• [书面练习]:
请从含有“At what coordinates”的一行开始，直至含有“pos(1537,21)”的一行为止，将这些行重新写出，并以“profile picture”替换其中的“avatar”，其余内容一律保持原样。答复中不得包含图片。

• [给定条目]:
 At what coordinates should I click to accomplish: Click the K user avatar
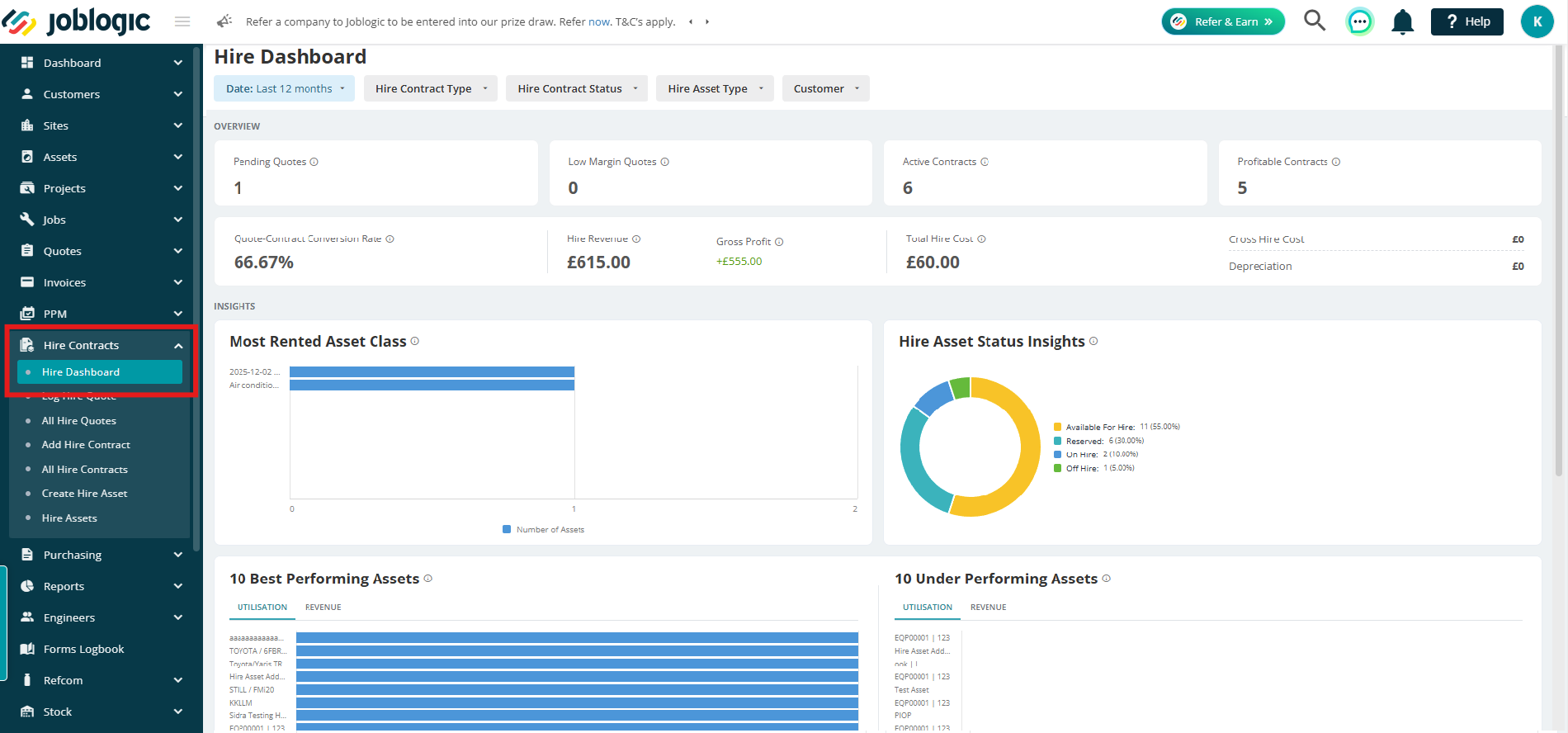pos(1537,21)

==

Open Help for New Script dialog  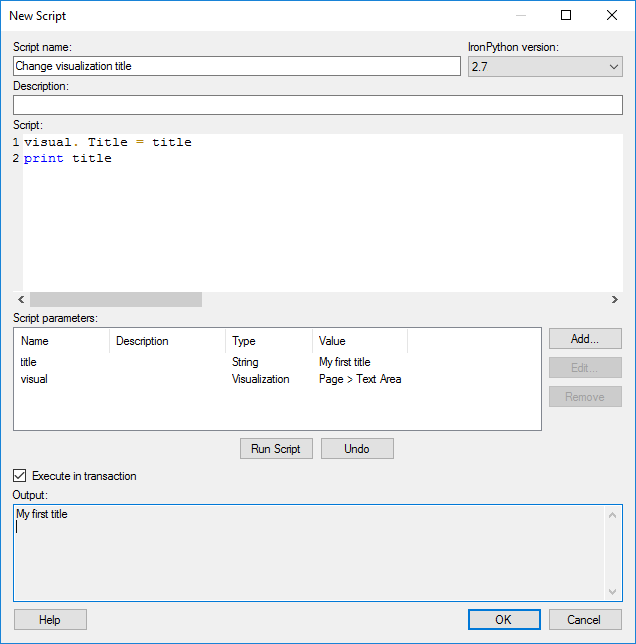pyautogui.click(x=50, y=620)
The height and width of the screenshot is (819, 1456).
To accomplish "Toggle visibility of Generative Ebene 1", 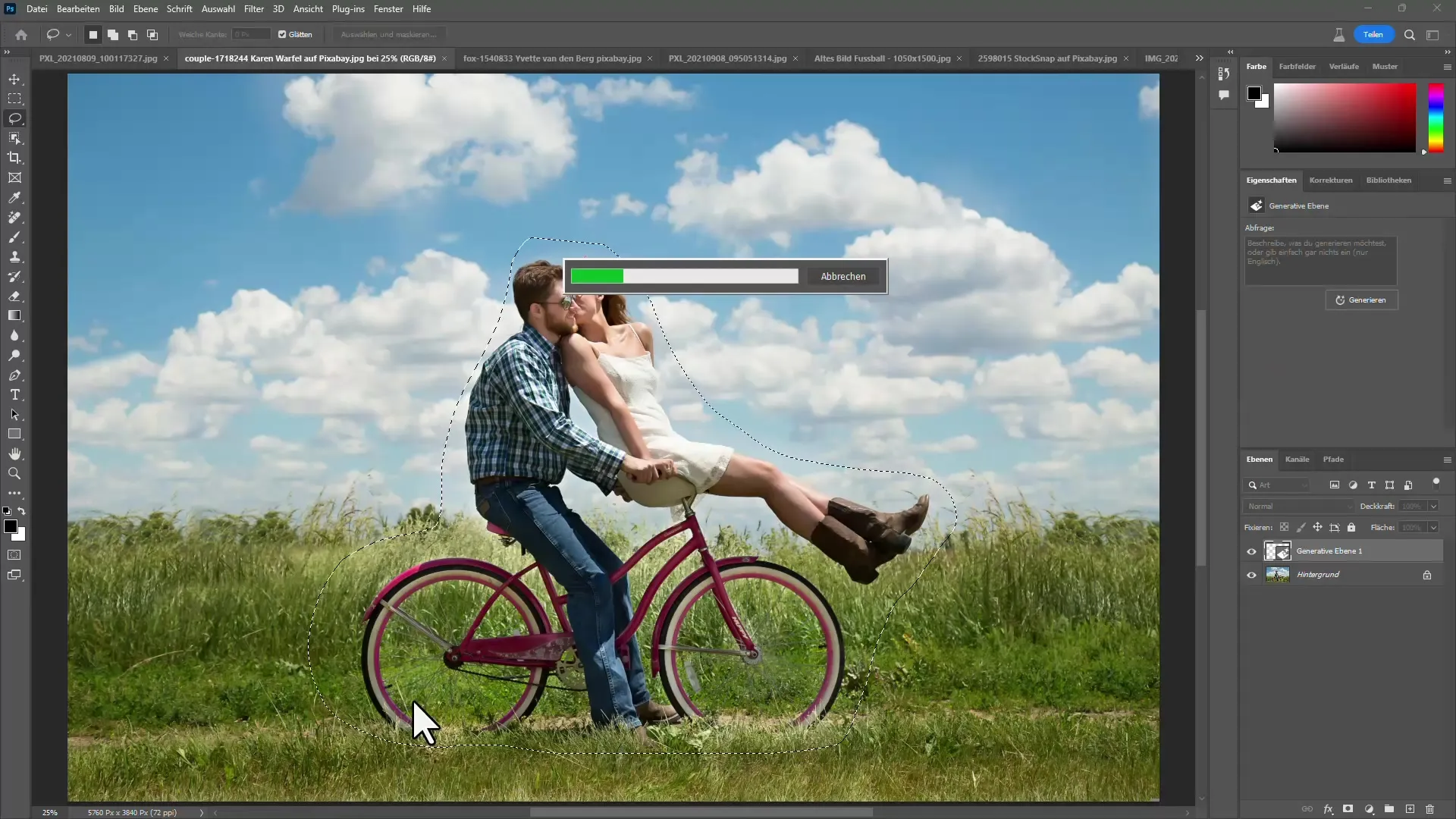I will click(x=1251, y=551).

• [答复]:
 At what coordinates should I click to accomplish: Click the K user profile picture
pos(1537,21)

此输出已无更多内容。